À la une des médias en Italie : « l’Italie risque-t-elle un confinement énergétique ? »
Publié en italien le 17 avril 2026 par alvolante.it
LE FACTEUR HORMUZ : LE « GOULET D’ÉTRANGLEMENT »
Le détroit d’Ormuz est une bande de mer large d’à peine 33 km à son point le plus étroit. Environ 20 à 25 % du pétrole mondial transite par là. En cas de conflit ouvert avec l’Iran et de fermeture du détroit, l’impact serait immédiat.
QUELS RISQUES POUR L’ITALIE ?
Environ 20 à 25 % de nos importations totales (en additionnant l’Irak, l’Arabie saoudite, le Koweït et les Émirats) transitent par Ormuz. Une fermeture totale ne signifierait pas que nous serions à court de carburant dès demain matin, mais elle déclencherait deux effets en chaîne :
- Choc des prix : le baril pourrait grimper bien au-delà de 120-150 dollars, entraînant des prix records à la pompe pour l’essence et le diesel (plus de 2,50 €/litre).

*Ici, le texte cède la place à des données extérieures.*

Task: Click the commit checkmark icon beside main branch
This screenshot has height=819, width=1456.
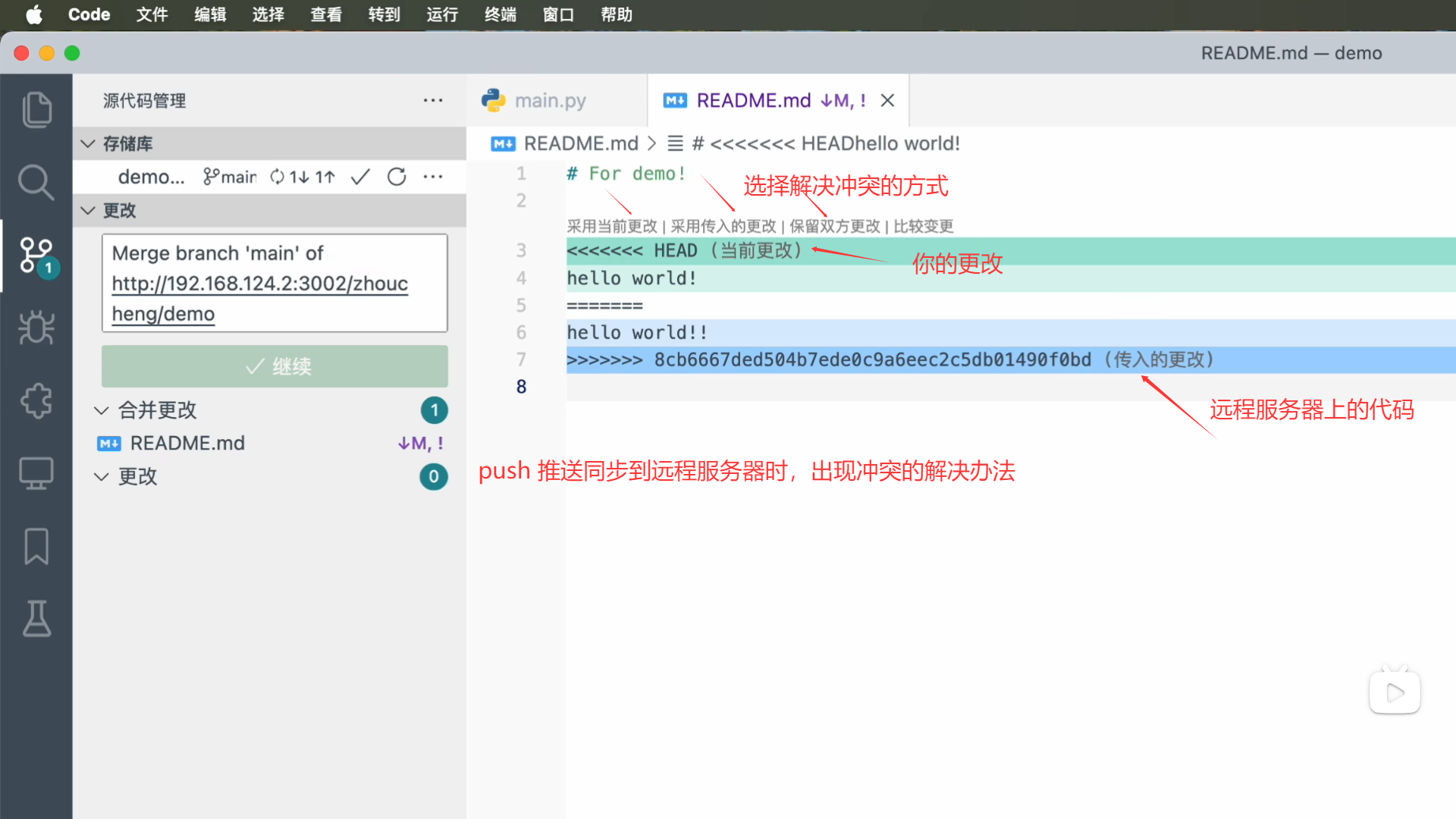Action: (360, 177)
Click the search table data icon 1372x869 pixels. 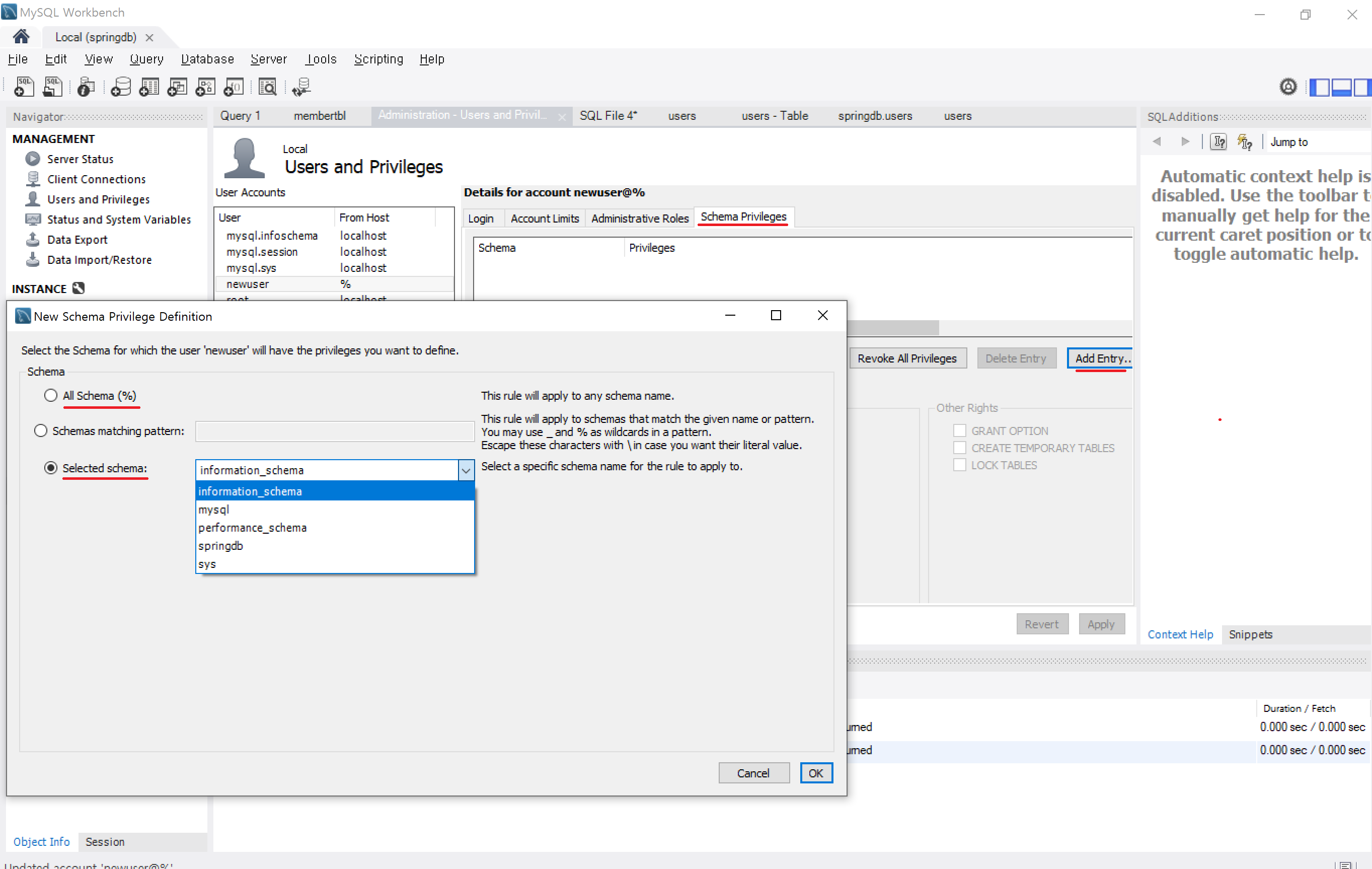(267, 87)
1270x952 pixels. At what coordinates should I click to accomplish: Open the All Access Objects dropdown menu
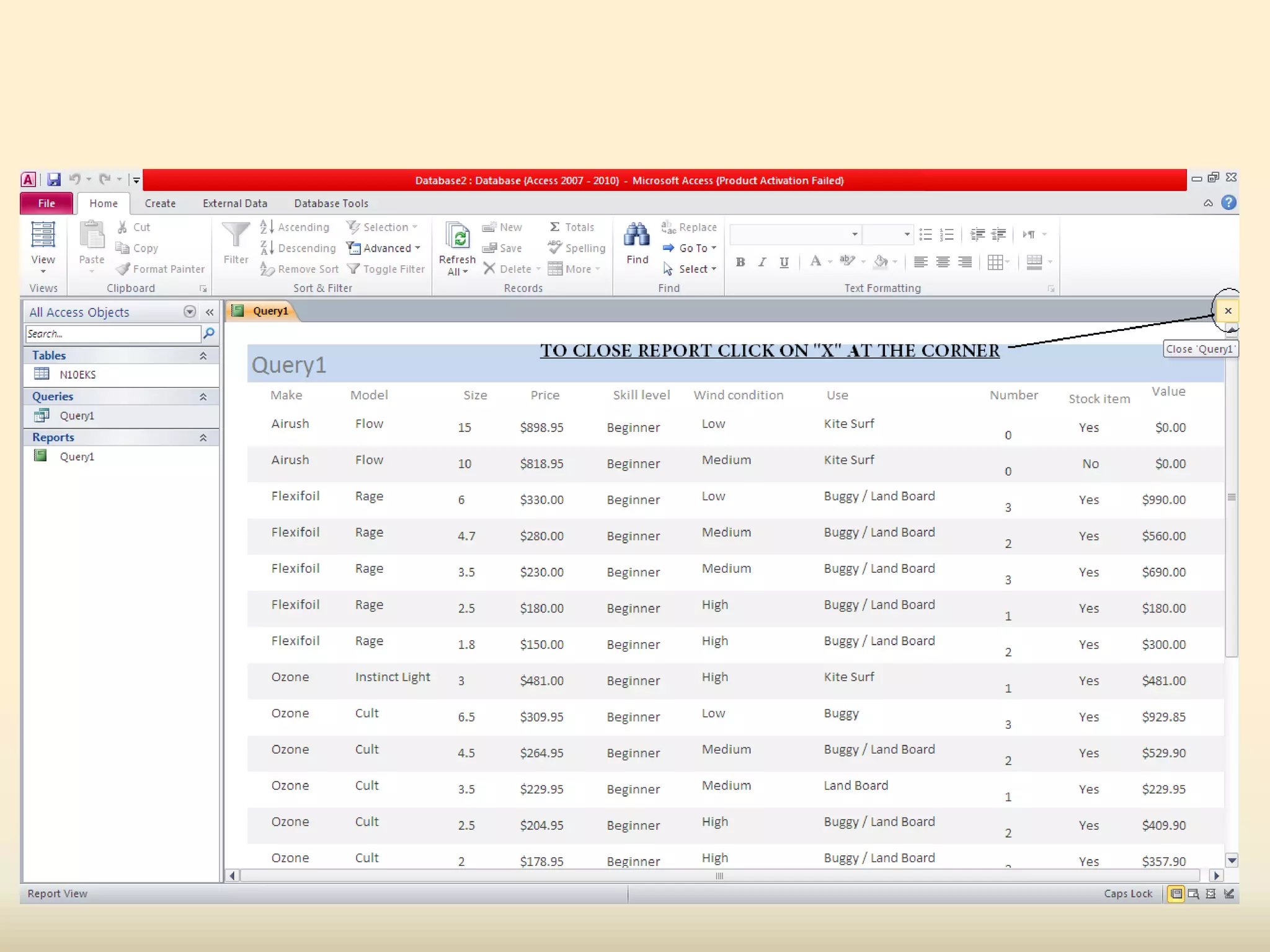point(190,312)
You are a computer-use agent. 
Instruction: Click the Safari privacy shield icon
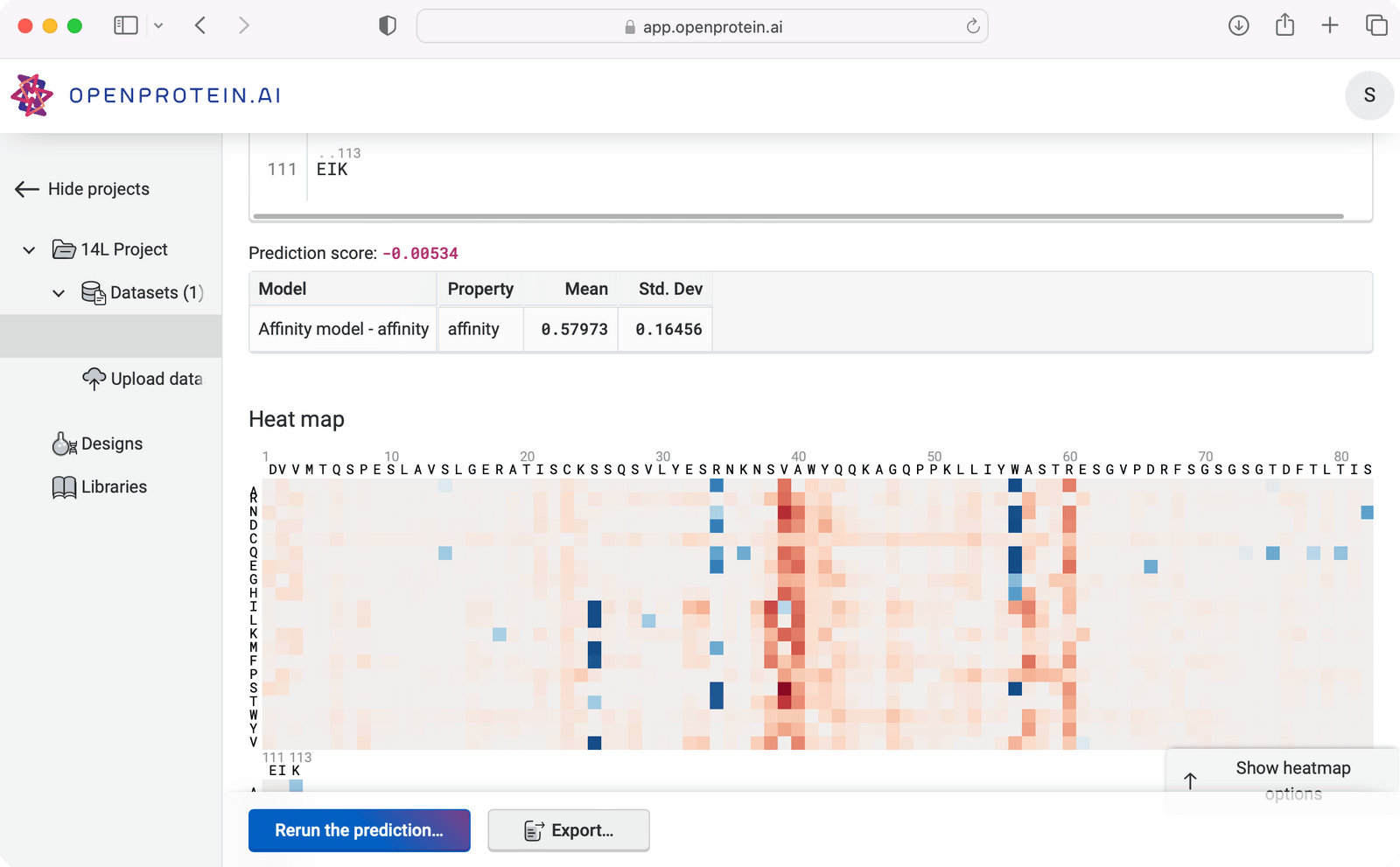[386, 25]
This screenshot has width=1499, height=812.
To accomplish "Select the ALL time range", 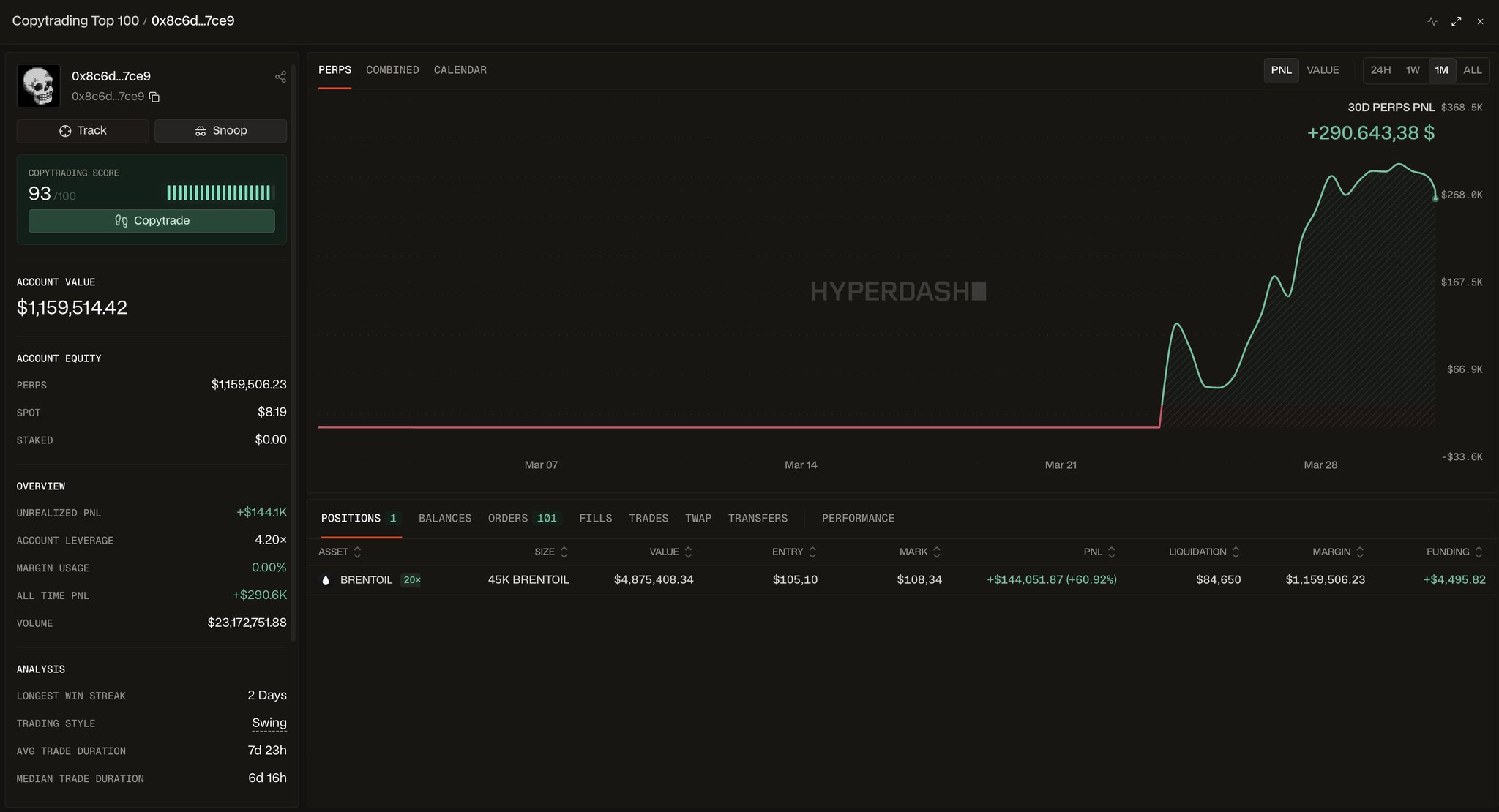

- Ralentissement du raffinage : nos raffineries sont calibrées pour des « mélanges » spécifiques de pétrole brut. Si le pétrole du Moyen-Orient venait soudainement à manquer, il ne serait pas possible de le remplacer immédiatement d’un point de vue technique.
SOMMES-NOUS MENACÉS D’UN « CONFINEMENT » ?
La réponse courte est : non, mais cela nous coûterait très cher. Voici pourquoi nous ne nous retrouverions pas à pied (tout de suite) :
Réserves stratégiques
Conformément à la loi, l’Italie détient des stocks de sécurité équivalents à 90 jours d’importations nettes. Cela signifie que nous disposons de trois mois d’autonomie totale pour gérer l’urgence.
Diversification
Contrairement aux années 70, nous achetons aujourd’hui du pétrole à plus de 30 pays. Si le Golfe se ferme, nous pouvons augmenter les livraisons en provenance des États-Unis, de la mer du Nord ou de l’Afrique de l’Ouest (Nigeria/Angola).
Production nationale
Bien qu’elle ne couvre que 7 à 8 % des besoins, la production en Basilicate et en Sicile constitue une « réserve » interne qui n’est pas affectée par les routes maritimes.
LE PLAN DU GOUVERNEMENT EN CAS D’URGENCE
Le ministère de l’Environnement et de la Sécurité énergétique (MASE) a déjà préparé un plan d’urgence à plusieurs niveaux. Si la crise venait à s’aggraver, le « confinement énergétique » ne serait pas une improvisation, mais un protocole rigoureux :
Niveau 1 (Pré-alerte)
Surveillance étroite et accords avec les pays fournisseurs « sûrs » pour augmenter les livraisons.
Niveau 2 (Alerte)
Intervention sur les prix. Le gouvernement peut prolonger la réduction des accises (comme déjà envisagé pour mai 2026) afin d’éviter que le prix de l’essence ne dépasse des seuils psychologiques tels que 2,50 €/litre.
Niveau 3 (Urgence/Confinement)
Dans ce scénario extrême, des mesures de rationnement seraient mises en place :
- Réduction des limitations de vitesse sur autoroute (pour consommer moins de carburant).
- Dimanches sans voiture ou circulation alternée à l’échelle nationale.
- Réduction du chauffage dans les bureaux publics pour économiser le fioul destiné au transport lourd.
LE VERDICT (PAS SEULEMENT) POUR LES AUTOMOBILISTES
Plus qu’un « confinement énergétique » sous forme de stations-service fermées, le véritable risque est un choc économique. Un conflit prolongé en Iran rendrait l’utilisation de la voiture de plus en plus difficile en raison de la hausse des coûts, qui se répercuterait ensuite en cascade sur presque toutes les marchandises, puisque la plupart sont transportées par la route. Cela ferait grimper l’inflation et aurait donc un impact négatif, non seulement sur le panier de la ménagère, mais aussi sur les comptes de l’État et, par conséquent, sur l’ensemble de la collectivité.